Terör nedir?
Siyası bir amaç için örgütlü bir biçimde birilerine (genellikle iktidarlara)karşı zora, şiddete başvurarak kaygı yaratıp istekleri kabul ettirmek ya da birilerini cezalandırmak için gerçekleştirilen bir eylem biçimidir( Terör-Cemal Güzel)
Fransız devrimi terörün niteliklerini anlamak için en uygun örneklerden biridir:
Bilindiği gibi Fransız devriminin hedef söylemleri ‘’özgürlük ,eşitlik, kardeşlik’’ tir.
Monarşi ve feodal sistemin yapılandığı toplumda sistemi değiştirmeye yönelik bir başkaldırı hareketidir.
Bilindiği gibi Fransız devriminde jakoben’ler (halka karşın halk adına devrimci girişimlerde bulunan kimse) iktidara gelir; bunların iktidarına karşı olanlar ‘’karşı devrimci’’ olarak adlandırılır.
Karşı devrimcilerin konvansiyon tarafından cezalandırılmaları sürecine de (13 Mart 1793-27 Temmuz 1794) ‘’terör dönemi’’ denir.
Devrimcilerin karşı devrimcilere karşı bu mücadelesinin gerekçesinde: ’’Yurt ile yasa sevgisinden başka bir şey olmayan kamusal erdemi korumak, üstün kılmak için teröre başvurmak kaçınılmazdır’’ ibaresi yer almaktadır.
Jakobenlere göre halk cehalet içinde olduğu için Cumhuriyetin ve devrimlerin amacını kavrayacak bir bilince sahip değildir. Dolayısıyla iradesini ortaya koyacak yetkinliğe henüz sahip değildir. O halde Jakoben görüş açısından halk yerine ve halk adına eyleme geçilmesi gereklidir.
Jakobenizm, ‘’halka rağmen ve halk için’’ ifadesinde şekillenen bir yöntemin benimsenmesini devrimin amaçlarına ulaşabilmesi için zorunlu görür.
Bu yüzden Ropespiyer merkezli terörist güç, halkın devrime bağlanması için çıkar yol olarak görülüyordu.
Ropespiyer’in tezi şuydu: ’’Devrim sırasında halk hükümeti, erdem ile teröre dayanmalıdır. Erdem yoksa terör kıyıcıdır, terör yoksa erdem güçsüzdür’’
Sonuç olarak belirlenen ilke: Terörün kaynağı erdemdir, terör sert bir adalettir.
Terörün iki yönetim biçiminin başvurduğu bir yol olması, terörün bugünde taşıdığı çifte anlamlılığın
Kaynağı gibi görünmektedir (Cemal Güzel-Terör).

[Hedef işaretleme verileri]
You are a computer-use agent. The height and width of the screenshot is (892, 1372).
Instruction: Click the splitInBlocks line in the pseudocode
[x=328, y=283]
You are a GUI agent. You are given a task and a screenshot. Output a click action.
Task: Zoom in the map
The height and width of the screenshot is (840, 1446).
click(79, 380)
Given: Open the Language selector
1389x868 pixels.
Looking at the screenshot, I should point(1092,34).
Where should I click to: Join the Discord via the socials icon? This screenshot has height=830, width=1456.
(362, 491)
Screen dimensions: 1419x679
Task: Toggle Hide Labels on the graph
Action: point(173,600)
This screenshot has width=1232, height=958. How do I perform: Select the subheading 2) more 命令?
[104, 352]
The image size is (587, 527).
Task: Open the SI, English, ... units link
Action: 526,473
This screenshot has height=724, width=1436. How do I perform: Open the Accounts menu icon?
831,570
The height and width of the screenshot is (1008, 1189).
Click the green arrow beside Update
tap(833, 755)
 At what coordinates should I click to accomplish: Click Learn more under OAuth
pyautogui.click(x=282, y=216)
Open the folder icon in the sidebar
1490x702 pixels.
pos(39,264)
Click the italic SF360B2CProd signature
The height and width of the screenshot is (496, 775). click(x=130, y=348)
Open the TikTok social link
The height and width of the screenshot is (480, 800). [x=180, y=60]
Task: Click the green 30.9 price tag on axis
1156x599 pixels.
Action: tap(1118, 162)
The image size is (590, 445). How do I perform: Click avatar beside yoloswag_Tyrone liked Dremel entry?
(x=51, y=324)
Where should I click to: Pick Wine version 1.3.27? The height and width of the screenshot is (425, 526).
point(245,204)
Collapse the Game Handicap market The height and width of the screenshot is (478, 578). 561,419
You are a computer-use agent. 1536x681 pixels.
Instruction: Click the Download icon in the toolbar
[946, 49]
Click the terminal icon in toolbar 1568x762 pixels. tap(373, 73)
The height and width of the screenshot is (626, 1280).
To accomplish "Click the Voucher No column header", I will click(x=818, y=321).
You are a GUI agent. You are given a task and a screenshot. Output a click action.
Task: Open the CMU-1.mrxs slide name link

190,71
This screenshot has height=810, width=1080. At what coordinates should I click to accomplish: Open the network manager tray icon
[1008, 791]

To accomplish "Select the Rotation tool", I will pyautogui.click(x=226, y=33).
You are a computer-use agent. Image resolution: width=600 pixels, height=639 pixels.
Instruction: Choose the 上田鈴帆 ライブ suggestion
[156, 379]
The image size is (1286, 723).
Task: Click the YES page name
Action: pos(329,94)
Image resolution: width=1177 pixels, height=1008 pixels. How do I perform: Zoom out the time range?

**Yapılacak İşler**:
1. Terör metnine göre Fransız devriminde "terör dönemi" olarak adlandırılan süreç hangi tarihler arasını kapsar?
2. Terör metninde "Jakobenlere göre halk cehalet içinde" sözleriyle başlayan paragrafı, ana bilgilerini koruyarak daha kısa biçimde yeniden yazın.
3. Terör metninde "Fransız devrimi terörün" ifadesini içeren sözlerle açılıp "söylemleri ‘’özgürlük ,eşitlik, kardeşlik’’ tir." ile kapanan bölümü hiçbir değişiklik yapmadan yeniden verin.
Yalnızca metindeki bilgilere dayanın.

**Çözülmüş Problemler**:
1. 13 Mart 1793 ile 27 Temmuz 1794 arasını kapsar.

2. Jakobenler, halkın cehalet içinde olduğunu düşünür. Bu yüzden halk, Cumhuriyetin ve devrimlerin amacını kavrayacak bilince ve iradesini ortaya koyacak yetkinliğe henüz sahip değildir. Jakobenlere göre bu nedenle halk yerine ve halk adına eyleme geçmek gerekir.

3.
Fransız devrimi terörün niteliklerini anlamak için en uygun örneklerden biridir:
Bilindiği gibi Fransız devriminin hedef söylemleri ‘’özgürlük ,eşitlik, kardeşlik’’ tir.